Don’t take my word for it. Even Takeru Hokazono, the creator of Kagurabachi, pointed to that very fight as a benchmark during a recent Shonen Jump press event:
“You know, the Rock Lee vs Gaara fight in Naruto? The manga version is great, of course, but isn’t the anime version incredibly cool? Well, the very person who brought that scene to life is our director!”
The Rock Lee versus Gaara fight in Naruto remains legendary, particularly for how it deliberately builds upon itself like a slow, tightening coil. Lee starts out outmatched, boxed in by Gaara’s automatic defense, and then, piece by piece, he breaks the rules of the fight. Every movement is clear, every hit escalates, and when Lee finally breaks through, it feels completely earned. But it’s the turn that cements everything: even after pushing himself well past his limits, Lee still loses. It twists a triumph of effort into something far more brutal and unforgettable, and the animation quality is staggering to boot.
While Hokazono isn’t wrong, he’s not entirely precise about Takeuchi’s involvement in this scene. He served as a key animator on seven episodes of Naruto, contributing alongside a broader team on sequences like the Rock Lee versus Gaara fight, according to the Artist Unknown community animation blog. So he wasn’t exactly the sole animator on that scene, but still definitely helped design it.
That’s not to say that Kagurabachi isn’t in good hands — far from it.

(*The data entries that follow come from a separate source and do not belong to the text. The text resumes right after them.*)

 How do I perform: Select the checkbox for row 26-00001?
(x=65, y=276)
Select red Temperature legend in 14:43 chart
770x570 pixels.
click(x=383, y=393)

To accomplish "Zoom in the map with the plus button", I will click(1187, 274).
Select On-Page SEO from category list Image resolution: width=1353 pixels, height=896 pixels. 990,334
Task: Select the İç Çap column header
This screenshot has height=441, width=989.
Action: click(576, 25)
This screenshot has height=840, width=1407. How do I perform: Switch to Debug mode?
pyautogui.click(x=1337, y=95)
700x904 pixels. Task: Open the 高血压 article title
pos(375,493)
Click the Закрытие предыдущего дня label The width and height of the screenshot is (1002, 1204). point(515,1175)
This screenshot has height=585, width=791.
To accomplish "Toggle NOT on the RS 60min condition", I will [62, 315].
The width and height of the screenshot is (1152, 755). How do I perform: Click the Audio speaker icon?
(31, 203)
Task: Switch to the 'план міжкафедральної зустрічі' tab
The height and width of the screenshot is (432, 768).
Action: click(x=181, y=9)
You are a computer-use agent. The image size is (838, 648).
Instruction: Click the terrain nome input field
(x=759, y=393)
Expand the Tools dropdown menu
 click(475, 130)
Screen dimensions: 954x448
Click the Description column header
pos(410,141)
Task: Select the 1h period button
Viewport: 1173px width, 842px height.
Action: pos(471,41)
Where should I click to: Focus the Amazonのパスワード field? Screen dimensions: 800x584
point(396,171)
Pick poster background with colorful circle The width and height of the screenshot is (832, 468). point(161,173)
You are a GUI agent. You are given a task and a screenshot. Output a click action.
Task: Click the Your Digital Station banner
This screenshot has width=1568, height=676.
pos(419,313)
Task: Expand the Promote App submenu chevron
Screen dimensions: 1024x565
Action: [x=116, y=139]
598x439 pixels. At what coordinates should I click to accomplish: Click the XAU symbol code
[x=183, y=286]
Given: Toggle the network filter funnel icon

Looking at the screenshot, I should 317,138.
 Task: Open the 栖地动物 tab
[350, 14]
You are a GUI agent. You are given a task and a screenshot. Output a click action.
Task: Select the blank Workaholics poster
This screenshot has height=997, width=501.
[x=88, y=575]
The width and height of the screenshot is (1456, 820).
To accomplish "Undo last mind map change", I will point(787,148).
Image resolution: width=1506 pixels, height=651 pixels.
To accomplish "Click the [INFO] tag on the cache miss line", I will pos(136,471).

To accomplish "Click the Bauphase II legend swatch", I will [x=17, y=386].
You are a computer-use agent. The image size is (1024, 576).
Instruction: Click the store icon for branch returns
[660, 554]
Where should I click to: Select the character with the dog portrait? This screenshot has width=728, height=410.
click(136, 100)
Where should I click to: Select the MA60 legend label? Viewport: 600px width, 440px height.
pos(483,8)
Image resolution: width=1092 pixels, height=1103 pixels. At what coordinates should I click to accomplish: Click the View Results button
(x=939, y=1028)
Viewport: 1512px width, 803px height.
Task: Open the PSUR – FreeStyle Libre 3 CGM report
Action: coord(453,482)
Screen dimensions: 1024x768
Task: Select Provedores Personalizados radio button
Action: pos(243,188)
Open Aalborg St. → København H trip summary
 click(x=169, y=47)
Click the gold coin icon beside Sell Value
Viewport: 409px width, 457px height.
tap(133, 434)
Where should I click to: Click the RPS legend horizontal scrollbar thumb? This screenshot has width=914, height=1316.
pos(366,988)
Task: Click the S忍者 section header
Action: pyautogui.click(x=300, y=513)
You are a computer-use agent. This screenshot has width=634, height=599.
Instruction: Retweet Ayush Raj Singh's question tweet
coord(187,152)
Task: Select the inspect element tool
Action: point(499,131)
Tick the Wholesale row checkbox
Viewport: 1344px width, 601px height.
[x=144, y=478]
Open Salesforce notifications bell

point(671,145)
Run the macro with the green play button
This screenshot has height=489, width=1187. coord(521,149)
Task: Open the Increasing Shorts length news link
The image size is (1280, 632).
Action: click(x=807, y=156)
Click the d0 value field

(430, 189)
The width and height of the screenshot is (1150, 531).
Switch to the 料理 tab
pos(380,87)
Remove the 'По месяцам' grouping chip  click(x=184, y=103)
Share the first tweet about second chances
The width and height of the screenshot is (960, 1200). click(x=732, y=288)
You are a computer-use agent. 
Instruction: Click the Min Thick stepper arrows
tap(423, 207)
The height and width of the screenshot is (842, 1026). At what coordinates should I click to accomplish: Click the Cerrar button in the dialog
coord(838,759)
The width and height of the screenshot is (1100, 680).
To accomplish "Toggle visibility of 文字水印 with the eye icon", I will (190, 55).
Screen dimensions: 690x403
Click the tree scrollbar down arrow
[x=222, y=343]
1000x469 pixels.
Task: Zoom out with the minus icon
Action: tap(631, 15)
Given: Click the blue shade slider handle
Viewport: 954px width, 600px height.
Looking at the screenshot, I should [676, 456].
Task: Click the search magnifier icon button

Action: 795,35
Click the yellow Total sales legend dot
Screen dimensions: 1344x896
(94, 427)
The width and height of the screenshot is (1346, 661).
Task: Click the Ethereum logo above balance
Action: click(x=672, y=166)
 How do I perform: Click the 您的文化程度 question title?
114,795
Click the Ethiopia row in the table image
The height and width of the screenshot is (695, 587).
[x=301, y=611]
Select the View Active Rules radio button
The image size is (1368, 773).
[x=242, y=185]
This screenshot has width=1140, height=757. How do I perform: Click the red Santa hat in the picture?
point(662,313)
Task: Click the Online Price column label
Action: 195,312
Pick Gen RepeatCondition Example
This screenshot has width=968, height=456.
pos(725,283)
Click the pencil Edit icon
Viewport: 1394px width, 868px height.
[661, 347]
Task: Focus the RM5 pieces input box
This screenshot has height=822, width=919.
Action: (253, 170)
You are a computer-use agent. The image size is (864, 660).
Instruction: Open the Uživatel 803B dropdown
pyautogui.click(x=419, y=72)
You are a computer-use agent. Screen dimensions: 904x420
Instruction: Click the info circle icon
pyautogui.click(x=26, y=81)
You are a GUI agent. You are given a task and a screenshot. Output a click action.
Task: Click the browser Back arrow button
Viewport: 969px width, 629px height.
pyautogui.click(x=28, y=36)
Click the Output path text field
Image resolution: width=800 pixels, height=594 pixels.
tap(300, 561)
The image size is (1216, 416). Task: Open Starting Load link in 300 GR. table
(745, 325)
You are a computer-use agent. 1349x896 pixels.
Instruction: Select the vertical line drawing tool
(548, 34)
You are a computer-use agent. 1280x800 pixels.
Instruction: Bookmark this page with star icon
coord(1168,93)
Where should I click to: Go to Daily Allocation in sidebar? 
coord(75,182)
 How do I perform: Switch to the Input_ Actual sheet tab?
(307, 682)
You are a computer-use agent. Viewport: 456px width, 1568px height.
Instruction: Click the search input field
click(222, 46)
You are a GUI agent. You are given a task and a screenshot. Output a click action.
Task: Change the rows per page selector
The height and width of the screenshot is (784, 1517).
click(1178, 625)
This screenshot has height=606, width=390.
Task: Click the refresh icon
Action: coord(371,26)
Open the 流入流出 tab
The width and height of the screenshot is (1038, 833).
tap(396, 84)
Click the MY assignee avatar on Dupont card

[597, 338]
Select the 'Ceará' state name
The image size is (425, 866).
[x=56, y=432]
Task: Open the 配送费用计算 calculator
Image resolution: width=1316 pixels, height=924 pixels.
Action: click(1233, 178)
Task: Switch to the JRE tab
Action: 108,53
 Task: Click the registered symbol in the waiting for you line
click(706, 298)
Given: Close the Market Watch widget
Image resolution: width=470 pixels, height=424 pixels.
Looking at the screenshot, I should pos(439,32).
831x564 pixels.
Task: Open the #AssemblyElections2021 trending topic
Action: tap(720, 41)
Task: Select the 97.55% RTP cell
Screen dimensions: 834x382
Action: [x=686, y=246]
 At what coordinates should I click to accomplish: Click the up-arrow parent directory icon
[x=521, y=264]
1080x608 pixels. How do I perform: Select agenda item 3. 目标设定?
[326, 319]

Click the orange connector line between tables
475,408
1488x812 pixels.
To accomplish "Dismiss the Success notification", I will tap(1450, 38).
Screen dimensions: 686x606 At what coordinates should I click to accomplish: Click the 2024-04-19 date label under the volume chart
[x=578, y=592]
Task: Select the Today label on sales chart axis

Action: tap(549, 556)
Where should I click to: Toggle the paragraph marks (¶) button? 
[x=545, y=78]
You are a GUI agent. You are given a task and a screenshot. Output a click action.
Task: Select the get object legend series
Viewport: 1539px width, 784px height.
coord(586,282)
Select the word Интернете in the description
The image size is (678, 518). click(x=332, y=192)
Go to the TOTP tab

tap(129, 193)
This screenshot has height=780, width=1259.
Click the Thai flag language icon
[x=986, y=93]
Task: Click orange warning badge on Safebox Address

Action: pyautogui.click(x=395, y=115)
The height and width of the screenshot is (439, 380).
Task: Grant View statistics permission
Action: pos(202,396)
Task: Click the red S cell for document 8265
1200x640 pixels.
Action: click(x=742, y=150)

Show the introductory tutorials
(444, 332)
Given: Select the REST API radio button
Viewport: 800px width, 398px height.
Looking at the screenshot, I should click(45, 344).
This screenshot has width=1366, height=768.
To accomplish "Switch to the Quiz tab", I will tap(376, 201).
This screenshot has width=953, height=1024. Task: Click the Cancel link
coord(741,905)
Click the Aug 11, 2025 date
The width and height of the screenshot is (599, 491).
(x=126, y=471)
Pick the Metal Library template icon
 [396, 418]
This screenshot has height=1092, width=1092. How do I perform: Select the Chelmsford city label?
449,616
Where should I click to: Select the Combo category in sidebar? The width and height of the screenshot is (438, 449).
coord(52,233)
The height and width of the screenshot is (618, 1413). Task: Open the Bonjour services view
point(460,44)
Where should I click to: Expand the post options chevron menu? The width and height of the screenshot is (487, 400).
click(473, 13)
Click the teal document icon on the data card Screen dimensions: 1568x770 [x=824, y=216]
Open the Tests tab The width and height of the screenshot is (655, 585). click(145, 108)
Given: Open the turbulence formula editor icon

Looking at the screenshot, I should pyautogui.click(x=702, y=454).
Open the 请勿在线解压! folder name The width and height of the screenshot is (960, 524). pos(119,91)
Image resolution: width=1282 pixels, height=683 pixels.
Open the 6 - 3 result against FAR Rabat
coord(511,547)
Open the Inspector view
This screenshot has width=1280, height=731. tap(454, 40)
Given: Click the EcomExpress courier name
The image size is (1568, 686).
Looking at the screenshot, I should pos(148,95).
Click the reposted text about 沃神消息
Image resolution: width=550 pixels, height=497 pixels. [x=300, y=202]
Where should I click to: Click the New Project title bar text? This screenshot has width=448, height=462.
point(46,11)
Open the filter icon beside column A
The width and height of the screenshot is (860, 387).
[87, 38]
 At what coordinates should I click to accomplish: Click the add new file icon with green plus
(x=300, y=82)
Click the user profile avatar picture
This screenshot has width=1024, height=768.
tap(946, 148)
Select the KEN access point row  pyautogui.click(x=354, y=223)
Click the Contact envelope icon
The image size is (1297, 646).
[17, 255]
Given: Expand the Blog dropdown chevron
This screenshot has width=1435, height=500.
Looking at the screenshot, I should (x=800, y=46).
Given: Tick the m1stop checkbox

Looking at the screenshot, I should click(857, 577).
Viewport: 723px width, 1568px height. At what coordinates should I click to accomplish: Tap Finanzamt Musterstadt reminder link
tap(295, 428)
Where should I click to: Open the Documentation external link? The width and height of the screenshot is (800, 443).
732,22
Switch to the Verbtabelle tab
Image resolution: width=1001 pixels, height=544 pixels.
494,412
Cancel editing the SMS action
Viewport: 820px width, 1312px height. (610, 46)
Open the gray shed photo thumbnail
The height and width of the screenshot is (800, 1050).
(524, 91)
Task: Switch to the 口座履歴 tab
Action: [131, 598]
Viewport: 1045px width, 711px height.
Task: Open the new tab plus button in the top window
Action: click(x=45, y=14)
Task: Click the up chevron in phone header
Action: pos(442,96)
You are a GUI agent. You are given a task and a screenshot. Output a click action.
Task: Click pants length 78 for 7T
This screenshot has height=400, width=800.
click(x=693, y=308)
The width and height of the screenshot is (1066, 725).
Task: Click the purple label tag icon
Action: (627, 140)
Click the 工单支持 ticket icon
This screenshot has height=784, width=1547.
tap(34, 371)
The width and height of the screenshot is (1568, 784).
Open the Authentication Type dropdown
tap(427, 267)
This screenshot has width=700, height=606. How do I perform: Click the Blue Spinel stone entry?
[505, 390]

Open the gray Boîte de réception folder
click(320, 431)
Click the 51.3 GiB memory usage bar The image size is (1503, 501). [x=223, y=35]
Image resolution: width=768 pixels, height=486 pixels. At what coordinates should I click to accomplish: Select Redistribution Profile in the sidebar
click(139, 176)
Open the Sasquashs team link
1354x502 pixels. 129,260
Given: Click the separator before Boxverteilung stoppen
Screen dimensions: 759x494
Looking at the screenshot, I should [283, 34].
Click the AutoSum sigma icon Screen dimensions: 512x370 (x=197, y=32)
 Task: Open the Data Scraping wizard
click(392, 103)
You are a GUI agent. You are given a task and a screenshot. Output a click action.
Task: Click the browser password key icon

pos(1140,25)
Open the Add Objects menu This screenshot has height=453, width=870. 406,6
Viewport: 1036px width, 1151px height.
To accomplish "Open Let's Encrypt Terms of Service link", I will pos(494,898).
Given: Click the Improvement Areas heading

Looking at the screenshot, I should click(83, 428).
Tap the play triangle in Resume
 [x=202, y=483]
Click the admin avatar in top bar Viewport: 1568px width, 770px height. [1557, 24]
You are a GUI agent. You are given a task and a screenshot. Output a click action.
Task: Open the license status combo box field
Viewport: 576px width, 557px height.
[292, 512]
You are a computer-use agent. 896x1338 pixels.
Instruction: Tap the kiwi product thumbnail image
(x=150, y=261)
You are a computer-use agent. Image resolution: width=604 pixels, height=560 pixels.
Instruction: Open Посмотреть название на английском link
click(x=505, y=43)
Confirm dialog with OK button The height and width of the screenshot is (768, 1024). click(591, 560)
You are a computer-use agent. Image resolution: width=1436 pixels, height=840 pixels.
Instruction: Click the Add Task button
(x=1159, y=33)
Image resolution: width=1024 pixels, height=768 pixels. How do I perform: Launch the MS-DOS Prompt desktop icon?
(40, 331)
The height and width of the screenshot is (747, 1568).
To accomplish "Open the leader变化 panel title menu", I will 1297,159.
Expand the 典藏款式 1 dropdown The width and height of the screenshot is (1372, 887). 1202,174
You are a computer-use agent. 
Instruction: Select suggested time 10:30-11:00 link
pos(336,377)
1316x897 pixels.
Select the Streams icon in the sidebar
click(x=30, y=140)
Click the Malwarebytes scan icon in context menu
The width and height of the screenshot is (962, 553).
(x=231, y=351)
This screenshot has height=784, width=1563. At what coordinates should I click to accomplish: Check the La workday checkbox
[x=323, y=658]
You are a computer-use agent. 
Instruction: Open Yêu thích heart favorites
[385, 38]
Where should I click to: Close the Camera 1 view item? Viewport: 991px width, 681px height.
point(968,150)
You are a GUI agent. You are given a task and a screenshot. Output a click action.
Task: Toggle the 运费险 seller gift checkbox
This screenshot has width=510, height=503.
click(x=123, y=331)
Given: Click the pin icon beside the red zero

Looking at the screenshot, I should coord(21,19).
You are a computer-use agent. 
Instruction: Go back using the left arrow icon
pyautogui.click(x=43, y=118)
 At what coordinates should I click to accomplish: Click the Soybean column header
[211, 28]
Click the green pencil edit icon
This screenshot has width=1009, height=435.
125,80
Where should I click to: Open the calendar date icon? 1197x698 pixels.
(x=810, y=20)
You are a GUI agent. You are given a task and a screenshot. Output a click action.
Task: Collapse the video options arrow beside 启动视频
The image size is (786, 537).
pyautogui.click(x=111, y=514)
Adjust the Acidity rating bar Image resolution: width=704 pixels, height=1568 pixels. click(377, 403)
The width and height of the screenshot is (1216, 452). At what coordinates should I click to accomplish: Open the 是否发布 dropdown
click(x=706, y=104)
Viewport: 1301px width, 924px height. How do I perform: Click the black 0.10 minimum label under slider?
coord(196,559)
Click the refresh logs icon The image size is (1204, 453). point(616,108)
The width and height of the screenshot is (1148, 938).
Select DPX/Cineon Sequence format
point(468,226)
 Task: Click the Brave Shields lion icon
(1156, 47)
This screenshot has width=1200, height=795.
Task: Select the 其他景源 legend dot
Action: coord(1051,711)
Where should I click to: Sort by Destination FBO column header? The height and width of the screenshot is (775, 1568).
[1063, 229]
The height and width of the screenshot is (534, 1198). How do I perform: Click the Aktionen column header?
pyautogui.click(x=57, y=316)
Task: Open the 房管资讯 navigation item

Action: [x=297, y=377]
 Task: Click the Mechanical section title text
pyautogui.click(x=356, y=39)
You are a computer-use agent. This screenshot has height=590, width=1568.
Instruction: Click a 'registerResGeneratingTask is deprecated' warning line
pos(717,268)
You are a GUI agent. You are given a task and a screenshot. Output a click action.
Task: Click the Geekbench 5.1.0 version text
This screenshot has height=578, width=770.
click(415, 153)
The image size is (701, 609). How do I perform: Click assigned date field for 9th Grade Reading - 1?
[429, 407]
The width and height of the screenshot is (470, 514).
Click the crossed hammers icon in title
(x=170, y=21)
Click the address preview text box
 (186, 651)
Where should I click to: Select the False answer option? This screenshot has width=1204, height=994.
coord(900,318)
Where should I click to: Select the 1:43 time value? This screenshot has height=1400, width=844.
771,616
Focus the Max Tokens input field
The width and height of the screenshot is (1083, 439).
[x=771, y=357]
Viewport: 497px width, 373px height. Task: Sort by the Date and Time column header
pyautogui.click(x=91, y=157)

Distilling the potential of Takeuchi as a director down to a single Naruto fight undersells what he brings to the table. The animator has a clear stylistic identity and approach that fits exactly the kind of show Kagurabachi needs to be.
For instance, Takeuchi doesn’t use super flashy effects or speed lines to sell motion. Instead, his work emphasizes weight-first animation, the kind that lets you feel every movement, from bodies snapping and recovering after impact to strikes that displace air and dust in their wake. It’s a tactile approach that could give Kagurabachi’s swordplay a heavy and dangerous edge.
That pairs naturally with Takeuchi’s instinct for motion carrying emotion. The animator is well-versed in controlled slow-motion — which should add to the Quentin Tarantino vibes of Kagurabachi — alongside expressive micro-movements that embed character into action. A slight hesitation before a strike, a twitch of the eye, a stagger after impact: these are all subtle details that leave a lasting impression.
There’s no doubt that Takeuchi has a difficult task ahead of him, and a massive fan base to appease. But if his years in the industry and animation instincts are anything to go by, Kagurabachi fans are in for something special when it arrives next year.